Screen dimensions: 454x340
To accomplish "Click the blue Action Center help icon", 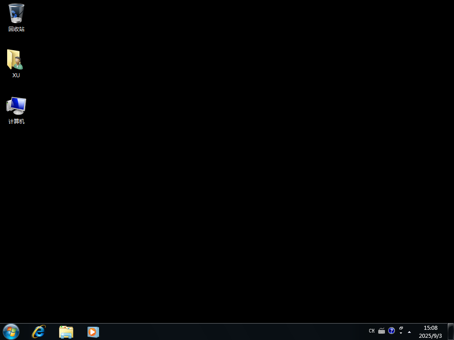I will point(391,331).
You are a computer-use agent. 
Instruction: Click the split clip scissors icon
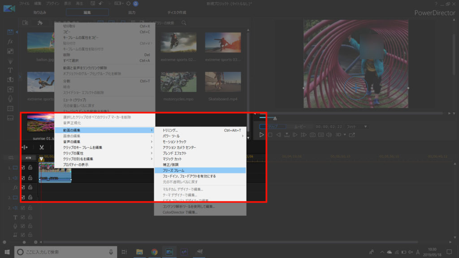41,147
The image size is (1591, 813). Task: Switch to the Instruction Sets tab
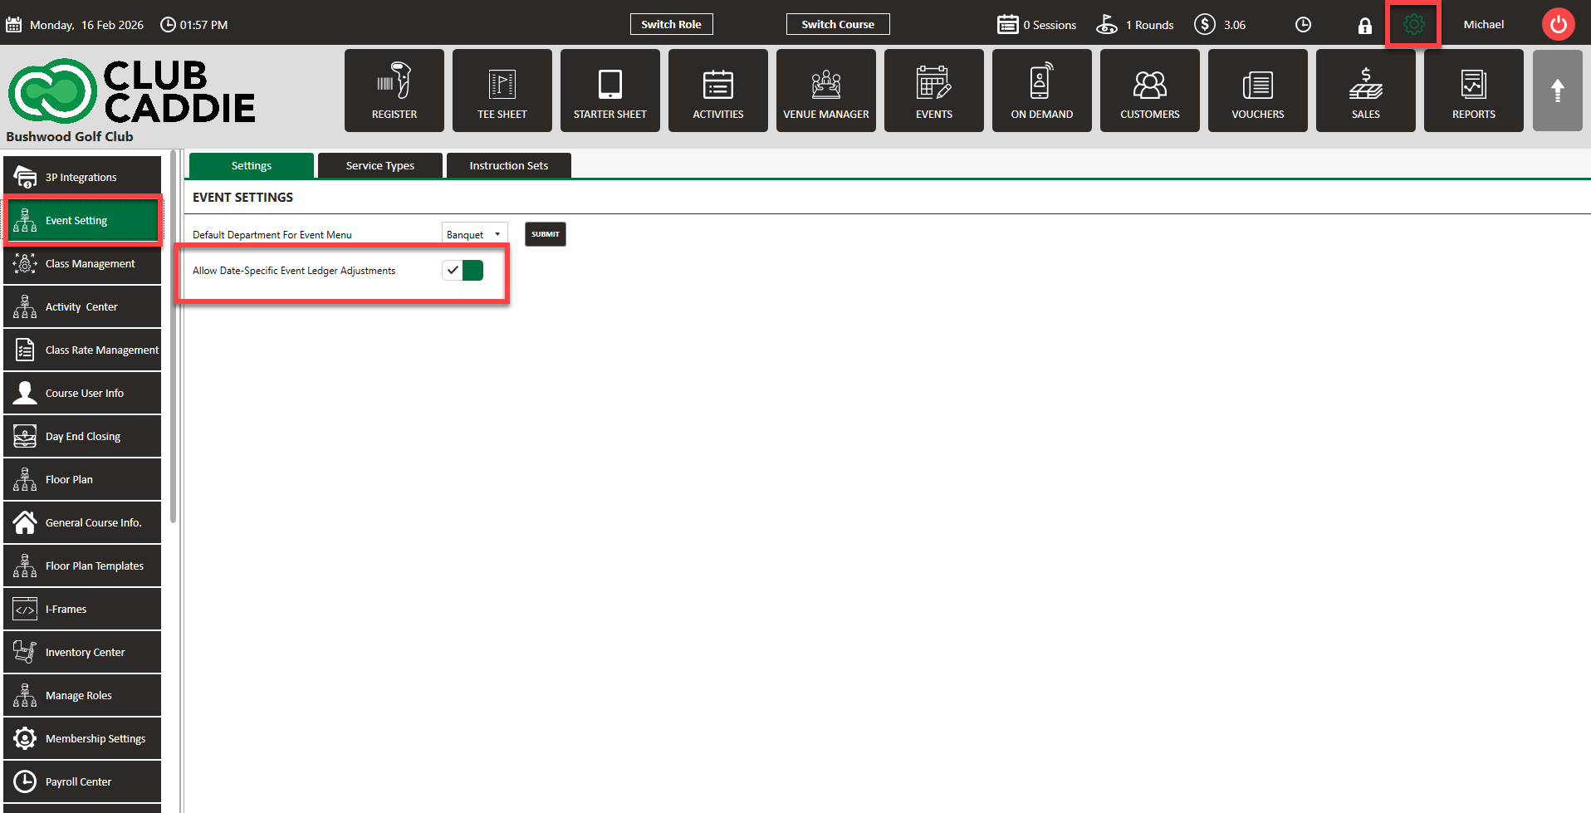click(x=508, y=166)

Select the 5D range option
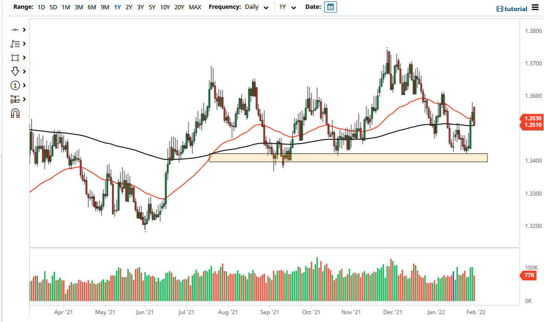(52, 7)
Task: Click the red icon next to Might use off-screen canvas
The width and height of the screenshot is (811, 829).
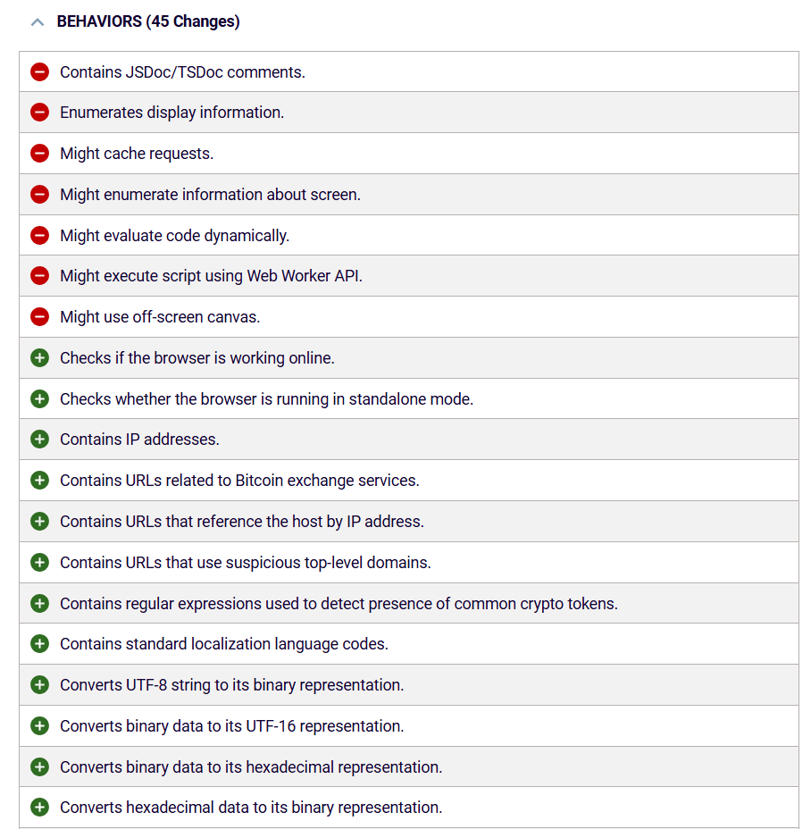Action: click(x=39, y=316)
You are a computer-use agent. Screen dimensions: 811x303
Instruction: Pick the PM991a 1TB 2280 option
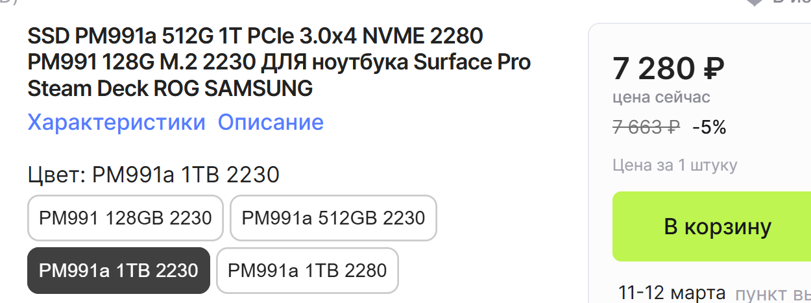point(308,270)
__________
_Task prompt_.
The expected result is a copy of each line in the records where "agent" appears.

_Output of the exercise_.
You are a computer-use agent. 
You are a computer-use agent. Screen dimensions: 811x303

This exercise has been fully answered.